Xue jiufei
2012-Dec-22 07:04 UTC
[Ocfs2-devel] [PATCH] ocfs2: detect chain loop in ocfs2_search_chain
Detects a chain loop by keeping a count of the descriptores read.
If a loop is found, flag an error and set filesystem readonly.
Signed-off-by: xuejiufei <xuejiufei at huawei.com>
---
fs/ocfs2/suballoc.c | 15 ++++++++++++++-
1 files changed, 14 insertions(+), 1 deletions(-)
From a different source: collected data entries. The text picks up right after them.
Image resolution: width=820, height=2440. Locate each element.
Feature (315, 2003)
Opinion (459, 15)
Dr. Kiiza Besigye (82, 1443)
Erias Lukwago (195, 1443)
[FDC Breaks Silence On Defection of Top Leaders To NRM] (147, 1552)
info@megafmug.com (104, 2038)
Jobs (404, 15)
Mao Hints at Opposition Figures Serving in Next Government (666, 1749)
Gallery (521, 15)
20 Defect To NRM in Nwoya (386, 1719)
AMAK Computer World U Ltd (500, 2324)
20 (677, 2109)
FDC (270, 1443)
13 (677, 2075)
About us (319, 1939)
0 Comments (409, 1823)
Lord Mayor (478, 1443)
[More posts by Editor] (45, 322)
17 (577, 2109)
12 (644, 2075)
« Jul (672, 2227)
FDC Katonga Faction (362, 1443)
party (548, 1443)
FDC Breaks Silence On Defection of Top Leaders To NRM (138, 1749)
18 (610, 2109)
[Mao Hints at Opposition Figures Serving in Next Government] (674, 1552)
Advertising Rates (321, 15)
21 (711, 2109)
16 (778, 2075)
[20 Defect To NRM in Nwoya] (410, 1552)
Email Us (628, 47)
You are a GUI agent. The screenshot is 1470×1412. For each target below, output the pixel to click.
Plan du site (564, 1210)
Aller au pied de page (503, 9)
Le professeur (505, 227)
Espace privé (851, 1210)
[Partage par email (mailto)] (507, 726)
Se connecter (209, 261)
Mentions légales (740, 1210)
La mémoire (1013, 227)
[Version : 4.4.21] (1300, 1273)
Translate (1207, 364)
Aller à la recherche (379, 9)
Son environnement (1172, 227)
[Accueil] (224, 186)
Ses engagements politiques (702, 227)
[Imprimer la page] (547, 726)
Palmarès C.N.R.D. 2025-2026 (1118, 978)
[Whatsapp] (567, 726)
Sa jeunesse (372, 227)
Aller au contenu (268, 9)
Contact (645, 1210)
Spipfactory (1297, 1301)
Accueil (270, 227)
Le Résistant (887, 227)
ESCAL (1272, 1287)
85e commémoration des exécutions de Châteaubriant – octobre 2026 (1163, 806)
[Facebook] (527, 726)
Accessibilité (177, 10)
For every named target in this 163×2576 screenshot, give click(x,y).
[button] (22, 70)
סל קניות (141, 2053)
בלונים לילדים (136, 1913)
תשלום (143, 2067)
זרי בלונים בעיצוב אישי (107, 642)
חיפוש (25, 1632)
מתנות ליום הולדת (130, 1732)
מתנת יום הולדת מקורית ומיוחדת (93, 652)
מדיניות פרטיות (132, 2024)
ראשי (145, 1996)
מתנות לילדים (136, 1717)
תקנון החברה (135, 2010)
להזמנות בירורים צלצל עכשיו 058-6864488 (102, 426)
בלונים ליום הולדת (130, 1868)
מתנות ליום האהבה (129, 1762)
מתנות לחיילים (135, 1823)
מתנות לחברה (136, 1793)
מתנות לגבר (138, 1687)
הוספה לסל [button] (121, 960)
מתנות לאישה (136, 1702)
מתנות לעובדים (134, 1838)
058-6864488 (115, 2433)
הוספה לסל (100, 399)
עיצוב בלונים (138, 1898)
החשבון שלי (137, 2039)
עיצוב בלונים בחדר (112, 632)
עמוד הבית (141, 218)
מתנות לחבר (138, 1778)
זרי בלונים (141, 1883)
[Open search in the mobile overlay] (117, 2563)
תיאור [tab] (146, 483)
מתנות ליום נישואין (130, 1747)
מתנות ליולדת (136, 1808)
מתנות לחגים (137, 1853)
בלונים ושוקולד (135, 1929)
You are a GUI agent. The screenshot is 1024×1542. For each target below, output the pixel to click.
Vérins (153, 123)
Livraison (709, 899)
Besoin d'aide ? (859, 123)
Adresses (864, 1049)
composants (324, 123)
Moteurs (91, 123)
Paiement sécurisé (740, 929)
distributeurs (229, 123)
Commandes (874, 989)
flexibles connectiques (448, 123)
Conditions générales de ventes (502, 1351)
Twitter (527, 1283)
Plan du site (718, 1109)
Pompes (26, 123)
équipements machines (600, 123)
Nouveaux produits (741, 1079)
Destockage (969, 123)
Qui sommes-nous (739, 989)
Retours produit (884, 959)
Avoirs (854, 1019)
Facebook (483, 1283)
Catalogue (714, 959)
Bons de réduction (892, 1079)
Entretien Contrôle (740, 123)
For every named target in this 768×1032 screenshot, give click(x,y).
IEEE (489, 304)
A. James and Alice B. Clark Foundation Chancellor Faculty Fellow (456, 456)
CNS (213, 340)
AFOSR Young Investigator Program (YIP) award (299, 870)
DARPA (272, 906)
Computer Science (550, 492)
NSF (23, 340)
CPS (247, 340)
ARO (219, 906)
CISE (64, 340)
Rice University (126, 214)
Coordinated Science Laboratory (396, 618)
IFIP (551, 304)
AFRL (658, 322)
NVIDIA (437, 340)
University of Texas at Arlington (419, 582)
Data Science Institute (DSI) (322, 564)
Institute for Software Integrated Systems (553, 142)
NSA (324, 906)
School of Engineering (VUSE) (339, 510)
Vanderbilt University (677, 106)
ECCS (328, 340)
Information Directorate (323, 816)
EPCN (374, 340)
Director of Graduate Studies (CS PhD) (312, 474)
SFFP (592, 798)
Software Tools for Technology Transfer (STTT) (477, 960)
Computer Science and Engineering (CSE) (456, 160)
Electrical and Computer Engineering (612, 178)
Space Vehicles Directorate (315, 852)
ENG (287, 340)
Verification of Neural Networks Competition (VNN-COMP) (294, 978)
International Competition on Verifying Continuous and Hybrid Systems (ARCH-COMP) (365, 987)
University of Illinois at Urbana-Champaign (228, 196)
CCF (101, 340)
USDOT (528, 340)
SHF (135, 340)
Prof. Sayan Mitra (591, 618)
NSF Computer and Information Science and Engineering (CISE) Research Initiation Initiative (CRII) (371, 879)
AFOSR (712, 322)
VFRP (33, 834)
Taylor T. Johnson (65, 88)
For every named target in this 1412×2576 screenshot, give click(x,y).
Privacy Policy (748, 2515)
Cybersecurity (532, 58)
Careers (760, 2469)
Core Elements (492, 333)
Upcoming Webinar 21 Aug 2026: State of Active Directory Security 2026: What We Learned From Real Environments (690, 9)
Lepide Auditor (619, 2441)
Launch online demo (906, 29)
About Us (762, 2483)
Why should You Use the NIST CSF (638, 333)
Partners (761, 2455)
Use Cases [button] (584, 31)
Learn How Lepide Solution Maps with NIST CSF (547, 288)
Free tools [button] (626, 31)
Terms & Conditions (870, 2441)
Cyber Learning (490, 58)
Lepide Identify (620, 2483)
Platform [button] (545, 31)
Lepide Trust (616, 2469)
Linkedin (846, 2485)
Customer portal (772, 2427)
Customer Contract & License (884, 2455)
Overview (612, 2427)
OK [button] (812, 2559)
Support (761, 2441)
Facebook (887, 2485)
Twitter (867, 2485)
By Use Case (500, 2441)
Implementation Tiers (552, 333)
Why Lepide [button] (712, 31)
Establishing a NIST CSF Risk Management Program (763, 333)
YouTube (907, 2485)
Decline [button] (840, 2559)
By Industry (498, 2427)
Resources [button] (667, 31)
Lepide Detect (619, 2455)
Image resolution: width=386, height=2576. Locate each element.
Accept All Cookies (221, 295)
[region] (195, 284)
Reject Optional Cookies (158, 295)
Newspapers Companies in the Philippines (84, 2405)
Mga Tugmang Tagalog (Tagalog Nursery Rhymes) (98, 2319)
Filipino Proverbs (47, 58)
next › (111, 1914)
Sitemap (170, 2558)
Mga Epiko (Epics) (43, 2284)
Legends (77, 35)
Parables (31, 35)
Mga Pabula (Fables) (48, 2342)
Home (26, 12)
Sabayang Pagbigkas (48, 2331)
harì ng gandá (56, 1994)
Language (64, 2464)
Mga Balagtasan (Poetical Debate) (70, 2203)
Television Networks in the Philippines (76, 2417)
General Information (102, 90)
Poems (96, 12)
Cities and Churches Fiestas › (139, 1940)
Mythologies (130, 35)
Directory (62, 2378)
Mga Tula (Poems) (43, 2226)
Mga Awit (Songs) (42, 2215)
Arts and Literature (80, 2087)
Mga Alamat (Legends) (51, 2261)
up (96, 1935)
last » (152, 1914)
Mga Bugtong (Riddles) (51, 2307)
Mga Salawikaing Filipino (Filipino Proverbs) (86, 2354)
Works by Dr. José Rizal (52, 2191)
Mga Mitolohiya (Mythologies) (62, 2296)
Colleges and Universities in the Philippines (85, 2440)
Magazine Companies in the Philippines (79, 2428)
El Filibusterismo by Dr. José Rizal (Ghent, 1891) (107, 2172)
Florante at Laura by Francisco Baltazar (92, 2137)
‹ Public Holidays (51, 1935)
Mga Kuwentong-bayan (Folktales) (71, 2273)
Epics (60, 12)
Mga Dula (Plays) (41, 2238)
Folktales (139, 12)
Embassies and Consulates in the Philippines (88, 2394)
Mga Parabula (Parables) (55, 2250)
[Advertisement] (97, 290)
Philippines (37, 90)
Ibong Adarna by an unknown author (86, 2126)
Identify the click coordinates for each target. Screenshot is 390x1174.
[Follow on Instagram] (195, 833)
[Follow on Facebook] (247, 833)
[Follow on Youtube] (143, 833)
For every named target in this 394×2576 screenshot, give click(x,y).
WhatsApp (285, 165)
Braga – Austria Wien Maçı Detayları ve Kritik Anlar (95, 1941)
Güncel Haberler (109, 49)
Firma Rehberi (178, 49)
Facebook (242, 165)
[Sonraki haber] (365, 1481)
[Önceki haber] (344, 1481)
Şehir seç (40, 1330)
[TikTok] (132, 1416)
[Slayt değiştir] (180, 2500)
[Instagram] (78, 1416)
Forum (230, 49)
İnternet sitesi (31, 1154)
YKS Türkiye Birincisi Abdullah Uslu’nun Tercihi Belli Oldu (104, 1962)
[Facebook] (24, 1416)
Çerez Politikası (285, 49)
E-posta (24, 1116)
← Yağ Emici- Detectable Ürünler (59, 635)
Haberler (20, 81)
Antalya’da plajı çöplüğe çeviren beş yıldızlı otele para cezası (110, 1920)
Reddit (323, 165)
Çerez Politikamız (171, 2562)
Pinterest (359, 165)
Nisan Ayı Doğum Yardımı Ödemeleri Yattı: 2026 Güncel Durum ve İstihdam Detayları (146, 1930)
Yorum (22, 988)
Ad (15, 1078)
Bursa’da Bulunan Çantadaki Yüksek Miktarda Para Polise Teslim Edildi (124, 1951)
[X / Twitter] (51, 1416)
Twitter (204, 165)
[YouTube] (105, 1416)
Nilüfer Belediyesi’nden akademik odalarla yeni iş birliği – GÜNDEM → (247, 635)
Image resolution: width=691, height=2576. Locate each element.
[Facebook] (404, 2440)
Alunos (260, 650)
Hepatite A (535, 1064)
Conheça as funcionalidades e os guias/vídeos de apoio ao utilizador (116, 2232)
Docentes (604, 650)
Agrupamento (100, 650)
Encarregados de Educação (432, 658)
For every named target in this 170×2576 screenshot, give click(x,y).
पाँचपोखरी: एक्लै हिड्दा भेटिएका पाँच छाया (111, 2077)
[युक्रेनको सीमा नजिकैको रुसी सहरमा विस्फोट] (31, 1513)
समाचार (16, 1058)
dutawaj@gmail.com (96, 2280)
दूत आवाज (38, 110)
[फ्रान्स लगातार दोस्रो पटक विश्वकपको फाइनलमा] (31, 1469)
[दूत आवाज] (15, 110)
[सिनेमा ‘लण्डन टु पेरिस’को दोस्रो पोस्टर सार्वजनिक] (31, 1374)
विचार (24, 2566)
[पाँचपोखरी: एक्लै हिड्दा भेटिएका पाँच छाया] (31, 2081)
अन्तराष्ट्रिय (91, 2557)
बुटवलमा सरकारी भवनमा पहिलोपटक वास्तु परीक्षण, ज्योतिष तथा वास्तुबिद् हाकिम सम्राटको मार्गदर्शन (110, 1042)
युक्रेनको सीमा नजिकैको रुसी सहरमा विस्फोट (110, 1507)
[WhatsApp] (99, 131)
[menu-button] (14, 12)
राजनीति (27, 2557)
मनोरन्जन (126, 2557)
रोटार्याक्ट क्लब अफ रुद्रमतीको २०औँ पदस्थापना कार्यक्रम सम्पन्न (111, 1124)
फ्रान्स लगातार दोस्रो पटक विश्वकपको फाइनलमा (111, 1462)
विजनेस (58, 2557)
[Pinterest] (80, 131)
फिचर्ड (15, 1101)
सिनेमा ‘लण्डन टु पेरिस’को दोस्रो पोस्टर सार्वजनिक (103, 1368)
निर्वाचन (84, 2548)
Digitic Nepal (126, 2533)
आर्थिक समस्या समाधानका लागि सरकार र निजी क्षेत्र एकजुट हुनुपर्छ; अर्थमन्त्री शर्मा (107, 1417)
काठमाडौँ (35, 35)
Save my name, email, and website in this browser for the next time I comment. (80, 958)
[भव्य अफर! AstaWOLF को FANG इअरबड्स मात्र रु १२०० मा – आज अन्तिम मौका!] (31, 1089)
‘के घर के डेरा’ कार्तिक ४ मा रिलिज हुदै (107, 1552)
diff --git a/fs/ocfs2/suballoc.c b/fs/ocfs2/suballoc.c
index f169da4..de1f947 100644
--- a/fs/ocfs2/suballoc.c
+++ b/fs/ocfs2/suballoc.c
@@ -1742,7 +1742,7 @@ static int ocfs2_search_chain(struct ocfs2_alloc_context
*ac,
u16 *bits_left)
{
int status;
- u16 chain;
+ u16 chain, num_gds, max_chain_len, chain_len = 0;
u64 next_group;
struct inode *alloc_inode = ac->ac_inode;
struct buffer_head *group_bh = NULL;
@@ -1751,6 +1751,10 @@ static int ocfs2_search_chain(struct ocfs2_alloc_context
*ac,
struct ocfs2_chain_list *cl = (struct ocfs2_chain_list *)
&fe->id2.i_chain;
struct ocfs2_group_desc *bg;
+ /* Calculate the max chain length */
+ num_gds = (fe->i_clusters + cl->cl_cpg) / cl->cl_cpg;
+ max_chain_len = (num_gds + cl->cl_count) / cl->cl_count;
+
chain = ac->ac_chain;
trace_ocfs2_search_chain_begin(
(unsigned long long)OCFS2_I(alloc_inode)->ip_blkno,
@@ -1775,6 +1779,15 @@ static int ocfs2_search_chain(struct ocfs2_alloc_context
*ac,
if (!bg->bg_next_group)
break;
+ if (++chain_len > max_chain_len) {
+ ocfs2_error(alloc_inode->i_sb, "chain %d "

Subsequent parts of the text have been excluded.